Flunking basic math: Raising taxes won’t avoid the fiscal cliff
Conveniently omitted from the current fiscal-cliff discussions is the reality that for individuals earning more than $200,000 a year, their taxes already are going up in 2013, courtesy of Obamacare, which includes a new 1 percent tax on persons making more than $200,000 a year as well as an additional 3.8 percent tax on capital gains, investment income and certain home sales. These two new taxes will generate $317.7 billion over a 10-year period, or $31 billion a year — covering just a fraction of the current $1.1 trillion deficit for fiscal 2012 alone.
Do you know what some in Washington will say 10 years from now, when the problem hasn’t gone away? They’ll say, “We need to tax more.” Why isn’t the solution ever about spending less?

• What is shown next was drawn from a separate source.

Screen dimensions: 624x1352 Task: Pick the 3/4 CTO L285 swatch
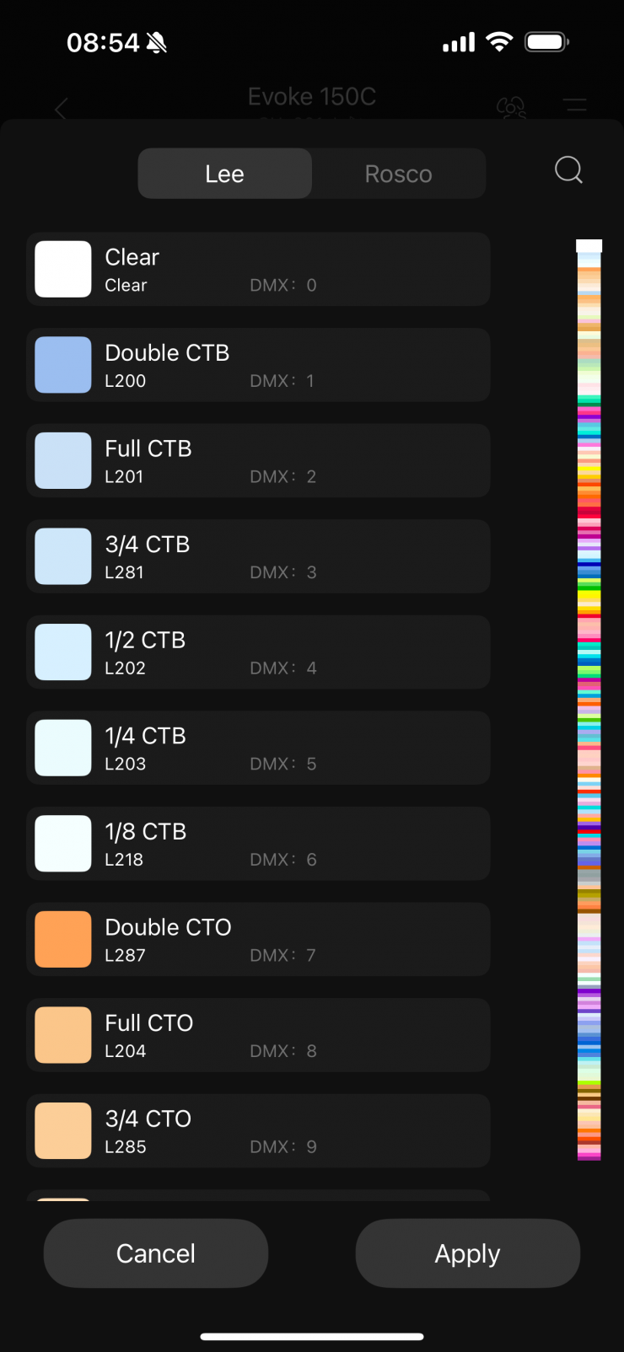tap(63, 1130)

Some in Washington aren’t interested in the truth. They aren’t interested in facts. They aren’t interested in solving the problem. For them, that’s bad for business. It’s much easier for them to keep kicking the can down the road and using our fiscal decline to essentially “cry wolf” and raise your taxes. When will it ever stop?
I can guarantee you this: It won’t stop here, it won’t stop with just the “1 percent” or the “2 percent.” There will never be enough to satisfy this insatiable appetite to spend more.